EXERCISE PASSAGE:
Chemistry Professor Introduces Innovative Pedagogy by Utilizing Virtual Reality


students using virtual reality

Francis Yoshimoto, assistant professor in the College of Sciences' Department of Chemistry, helped introduce a new way of learning to his Biochemistry II lab by implementing virtual reality headsets into one of the course’s lab modules.

Yoshimoto’s students utilized the Department of Computer Science's VizLab to set up virtual reality headsets to observe and analyze protein structures. For their assignment, students had to create snapshots of a protein using traditional computer software (e.g. Chimera or Pymol) and then go to the same region of the protein in ProteinVR, a web-based molecular visualization program that allows one to see proteins with a virtual reality headset. The students subsequently compared the two images. Students were asked to prepare the 3D snapshots of other proteins and their interactions with ligands or protein partners by searching the protein databank for other human health-related proteins, such as the SARS CoV-2 spike protein, the protein that the coronavirus uses to invade human cells.

The 3D virtual reality headsets proved an effective way to instruct students about protein structures as it immersed them in a unique learning experience. Under the ProteinVR viewer with the Oculus headset, students were able to change their viewing angles of the protein and navigate forward and backward using the joystick on the Oculus hand controller. With the virtual reality headset on, students could travel inside the protein. If students wanted to move a different direction around the protein, they could just tilt their head while wearing the headset and continue to move forward and backward with the joystick.

"For over 15 years I have been looking at proteins just on my computer screen," said Yoshimoto. "Putting a virtual reality headset on to go inside an actual protein was truly an eye-opening experience for both myself and my students."

The implementation of virtual reality technology has aided pharmaceutical businesses in designing novel drugs–a recent advancement for developing new medicines. By receiving exposure and training in VR technology, students were able to apply the skills they learn in the classroom in a way that is relevant to a future career in biomedical research.

Yoshimoto and his lab instructors partnered with the university's Research Computing Support Group to arrange this VR learning experience.

DATASET EXTRACT:
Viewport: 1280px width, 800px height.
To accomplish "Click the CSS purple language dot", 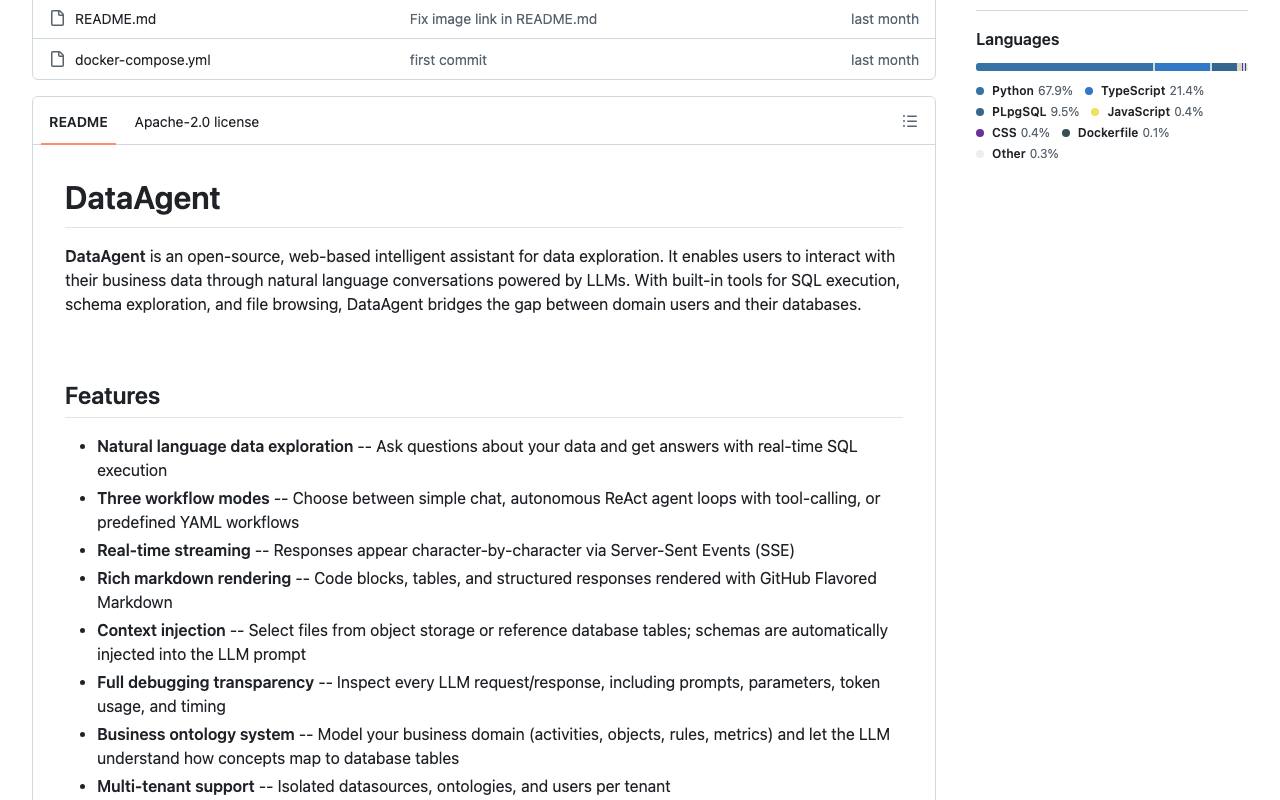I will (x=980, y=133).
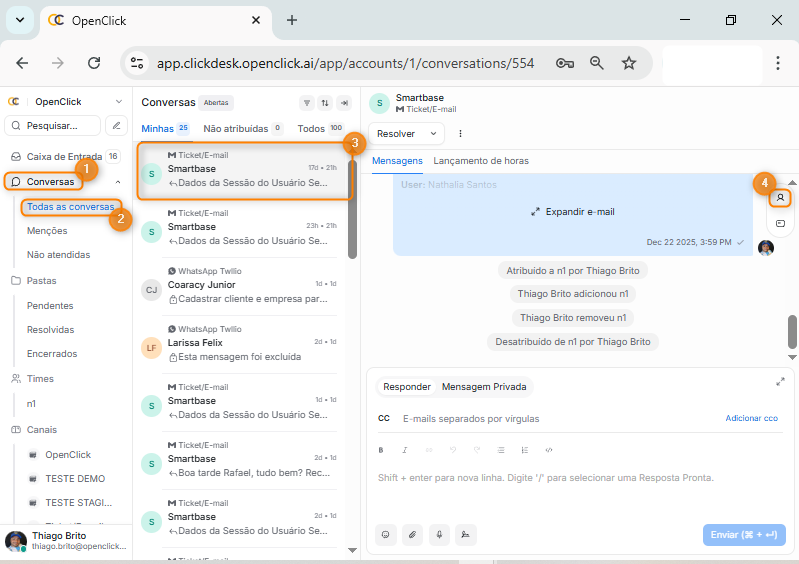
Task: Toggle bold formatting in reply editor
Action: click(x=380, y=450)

EXPLORE THE MATERIAL:
a - Translate this sentence from the article on the virtual reality lab into Spanish: "With the virtual reality headset on, students could travel inside the protein."
b - Copy the passage of the article on the virtual reality lab between "The 3D virtual" and "with the joystick.", inclusive.
The lines placed after the article on the virtual reality lab are separate material with no connection to it.

EXERCISE SOLUTIONS:
a - Con el casco de realidad virtual puesto, los estudiantes podían viajar dentro de la proteína.

b -
The 3D virtual reality headsets proved an effective way to instruct students about protein structures as it immersed them in a unique learning experience. Under the ProteinVR viewer with the Oculus headset, students were able to change their viewing angles of the protein and navigate forward and backward using the joystick on the Oculus hand controller. With the virtual reality headset on, students could travel inside the protein. If students wanted to move a different direction around the protein, they could just tilt their head while wearing the headset and continue to move forward and backward with the joystick.